T Cell Receptors Interactions with HLA

 

Jack Bui, MD, PhD
Director, Stem Cell Processing Laboratory
Associate Professor, UC San Diego School of Medicine

Gerald P. Morris, MD, PhD
Associate Professor of Pathology
Director, Immunogenetics and Transplantation Laboratory
University of California, San Diego


Drs. Bui and Morris have worked together to develop novel approaches for cancer immunotherapies that take advantage of their expertise in T cell receptors (TCRs) and their interactions with human leukocyte antigen (HLA) complexes on the surface of tumor cells. The HLA complexes on tumor cells may display unique neoantigens or immunogenic peptides that can be recognized by the body's own T cells. This project will identify viral peptides that can be displayed by tumor cells so that the body's own virus-fighting T cells can kill tumor cells.

The Need

In cancer patients, immune therapy cannot proceed optimally unless a population of T cells can be found that can be induced to recognize and eliminate the cancer. Many T cells in cancer patients are either incapable of recognizing tumor antigens or exhausted and incapable of mounting an effective response. This project examines virus-specific T cells as a reservoir for tumor killing.

The Opportunity

The unique idea for this project involves re-purposing virus-specific T cells for tumor therapy. All patients have T cells specific for common viruses that inhabit the blood and also can patrol tumor tissue. Drs. Bui and Morris will identify viral peptides that can be used to coat tumor cell surfaces to make the tumor cell resemble an infected cell. As such, the body's own virus-specific T cells will recognize and kill the tumor cells.
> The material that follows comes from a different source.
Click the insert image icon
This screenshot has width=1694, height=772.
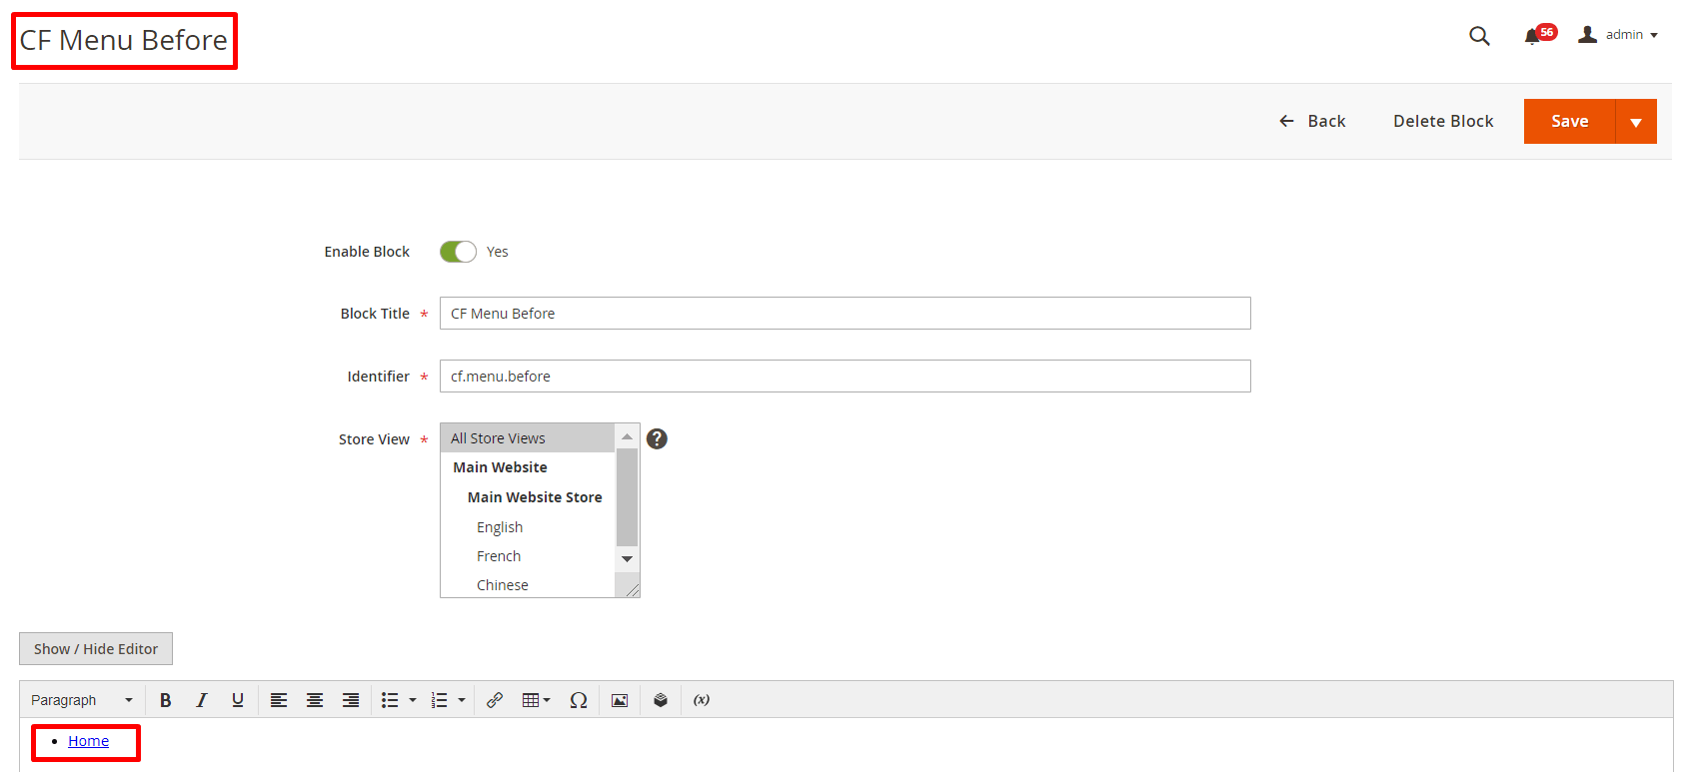pyautogui.click(x=620, y=700)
Massive killing of the tumor cells by these T cells will serve as a vaccine to activate new, non-exhausted tumor-specific T cells that sustain the immune response.

The Impact
This work can result in a novel treatment of cancer patients using viral peptides. The specific peptides identified in the research can be packaged into a peptide vaccine that can be delivered directly into the tumor. This could have efficacy in all types of cancer that can be accessed for intratumoral delivery of the vaccine, including head and neck, breast, prostate, melanoma, pancreatic, and lung cancer. The peptides can also be used to develop a blood test that can identify patients who have the highest levels of virus-specific T cells, thereby providing a biomarker for inclusion into a clinical trial.